── SOURCE TEXT ──
The process was simple – it took me longer to walk to the polling location1 than it did to actually exercise my voting franchise.
I checked in, signed my name and address, using my own pen, gave my piece of paper to one clerk of the dozen or so, all of who were keeping several feet from each other, got my ballot smart card, went to the touchscreen. Again, there were enough voting machines that nobody was close to anyone else. Filled out my ballot, checked it twice, printed it out, and went to the optical scanner. Easy, peasy.
More than just the president is on the ballot, as is always the case. I am interested in my Congressman losing in the primary, as I think it is time for fresh blood. I’ve had a Google alert for my Congressman for years, and he seemingly does nothing newsworthy most months. In fact, sometimes it will be years before I read any tidbit of news with his name. Sad, really. What does he do all day? I assume he does some work, and he seems like a pleasant enough man on a personal level, but I would be pleased if he was no longer my Congressman.
[Danny] Davis faces a similar push for new blood in the 7th Congressional District, which spans from west-central suburban Hillside all the way to Lake Michigan, making it one of the most economically diverse in Illinois. He was elected to his seat in 1996, after having served for nearly two decades on Chicago’s City Council and then the Cook County Board of Commissioners.
Davis’ opponents criticize him for missing a lot of votes, saying he’s no longer effective. One of his young challengers, Clark, a veteran and teacher from Oak Park, identifies as a Democratic Socialist and has been pushing a heavily issues-oriented campaign. Clark snagged the endorsement of the Sun-Times. Kina Collins, a community organizer for health care policy, has aligned with the newly elected alderman of Woodlawn, who’s been pressuring the Obama Presidential Center for a community benefits agreement. Another Davis challenger, Schanbacher, is a human rights lawyer from Streeterville. She already has the endorsement of three downtown and lakefront aldermen in Chicago and the west suburbs.
In 2013, Lake Michigan reached its all-time recorded low, forcing ships to carry less cargo and leaving docks high and dry. Now, just seven years later, the lake is approaching its all-time high. Earlier this month, waters from a January 11 storm tore up the lakefront path, temporarily shut down portions of Lake Shore Drive, and forced the permanent closure of three Rogers Park beaches, which will now be covered with protective riprap.
Dan Egan, a Milwaukee Journal-Sentinel reporter and author of The Death and Life of the Great Lakes, gave a talk at the Harold Washington Library four days after that storm. He spoke about climate change’s contribution to the lake’s rapid fall and rise, and why this is particularly threatening to low-lying Chicago. This week, I spoke with Egan about that same topic in more depth.
Fascinating interview, worth a read. One snippet that has been haunting me a bit:
EM: Over the years, Chicago built its shoreline outward into Lake Michigan using thousands of acres of landfill. Would we still have these problems if we had our original, natural shoreline?
I think the problems would be worse. Chicago was kind of a sag. It was lowland. It was built up — that’s why Chicago is where it is. It doesn’t take a lot of imagination to put three more feet of water into that lake. Just think: we’ve been up six feet since 2013. What if we went up six feet from 2020?
EM: Then all the lakefront streets are underwater.
It would seem. But they already were when the storm came in a couple weeks ago.
───
* INSTRUCTION A
Reproduce as a numbered list the entries from the line containing "Image resolution: width=1920 pixels, height=854" through the line containing "coordinates (355, 722).", both included, leaving out any blank lines.
── EXTRACTED INFORMATION ──
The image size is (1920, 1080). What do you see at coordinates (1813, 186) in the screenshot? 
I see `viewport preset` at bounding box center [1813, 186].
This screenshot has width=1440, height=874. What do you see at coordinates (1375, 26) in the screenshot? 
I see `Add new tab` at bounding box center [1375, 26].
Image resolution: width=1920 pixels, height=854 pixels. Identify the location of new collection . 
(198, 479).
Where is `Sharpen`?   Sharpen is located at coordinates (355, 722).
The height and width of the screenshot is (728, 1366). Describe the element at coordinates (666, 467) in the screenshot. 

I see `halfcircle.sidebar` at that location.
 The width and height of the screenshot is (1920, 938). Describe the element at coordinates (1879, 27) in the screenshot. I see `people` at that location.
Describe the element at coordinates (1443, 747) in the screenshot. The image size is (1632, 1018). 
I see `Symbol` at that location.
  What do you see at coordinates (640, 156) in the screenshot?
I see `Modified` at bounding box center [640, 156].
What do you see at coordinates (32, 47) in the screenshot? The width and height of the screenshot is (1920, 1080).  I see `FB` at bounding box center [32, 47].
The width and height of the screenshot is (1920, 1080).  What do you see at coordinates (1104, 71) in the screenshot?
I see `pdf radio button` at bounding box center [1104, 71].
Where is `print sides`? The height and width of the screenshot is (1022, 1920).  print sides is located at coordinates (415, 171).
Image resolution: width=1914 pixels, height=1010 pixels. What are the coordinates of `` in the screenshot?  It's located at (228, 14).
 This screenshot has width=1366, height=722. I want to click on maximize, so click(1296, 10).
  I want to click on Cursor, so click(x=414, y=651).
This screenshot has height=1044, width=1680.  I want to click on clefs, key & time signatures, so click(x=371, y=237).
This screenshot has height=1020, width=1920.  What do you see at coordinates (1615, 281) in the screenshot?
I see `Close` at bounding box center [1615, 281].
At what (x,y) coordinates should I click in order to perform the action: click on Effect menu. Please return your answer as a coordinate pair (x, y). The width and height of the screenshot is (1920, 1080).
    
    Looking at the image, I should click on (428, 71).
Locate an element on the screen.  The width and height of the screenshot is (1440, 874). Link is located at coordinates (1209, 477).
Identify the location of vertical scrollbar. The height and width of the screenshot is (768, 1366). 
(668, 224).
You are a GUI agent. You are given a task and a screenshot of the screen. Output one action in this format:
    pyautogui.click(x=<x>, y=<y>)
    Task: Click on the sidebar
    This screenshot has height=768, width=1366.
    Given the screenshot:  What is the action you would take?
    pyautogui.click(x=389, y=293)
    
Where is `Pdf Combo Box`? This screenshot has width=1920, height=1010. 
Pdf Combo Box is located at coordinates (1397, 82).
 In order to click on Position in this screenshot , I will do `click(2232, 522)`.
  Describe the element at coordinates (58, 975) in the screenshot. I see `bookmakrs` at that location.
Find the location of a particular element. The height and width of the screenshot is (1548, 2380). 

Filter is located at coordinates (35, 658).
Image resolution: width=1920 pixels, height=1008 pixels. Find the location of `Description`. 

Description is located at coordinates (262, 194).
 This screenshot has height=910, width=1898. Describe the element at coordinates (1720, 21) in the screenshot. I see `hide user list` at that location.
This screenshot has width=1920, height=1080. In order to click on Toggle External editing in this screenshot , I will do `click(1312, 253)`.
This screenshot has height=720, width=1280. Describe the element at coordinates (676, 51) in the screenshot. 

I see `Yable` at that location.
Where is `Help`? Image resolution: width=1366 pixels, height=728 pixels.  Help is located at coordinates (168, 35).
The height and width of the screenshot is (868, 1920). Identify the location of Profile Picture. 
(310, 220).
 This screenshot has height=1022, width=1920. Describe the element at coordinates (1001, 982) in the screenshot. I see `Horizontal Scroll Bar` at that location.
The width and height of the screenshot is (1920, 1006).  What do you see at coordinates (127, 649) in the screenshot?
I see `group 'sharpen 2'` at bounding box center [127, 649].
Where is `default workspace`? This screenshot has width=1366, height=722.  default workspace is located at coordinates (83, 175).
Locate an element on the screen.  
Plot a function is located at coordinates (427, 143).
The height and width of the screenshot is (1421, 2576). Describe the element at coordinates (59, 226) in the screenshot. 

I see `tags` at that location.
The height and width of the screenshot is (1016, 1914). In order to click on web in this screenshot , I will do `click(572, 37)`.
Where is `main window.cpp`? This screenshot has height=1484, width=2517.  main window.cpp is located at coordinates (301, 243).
───
* INSTRUCTION B
According to the post on voting and Lake Michigan, in what year did Lake Michigan reach its all-time recorded low?

* EXERCISE SOLUTION A
1. Image resolution: width=1920 pixels, height=854 pixels. Identify the location of new collection . 
2. (198, 479).
3. Where is `Sharpen`?   Sharpen is located at coordinates (355, 722).

* EXERCISE SOLUTION B
2013.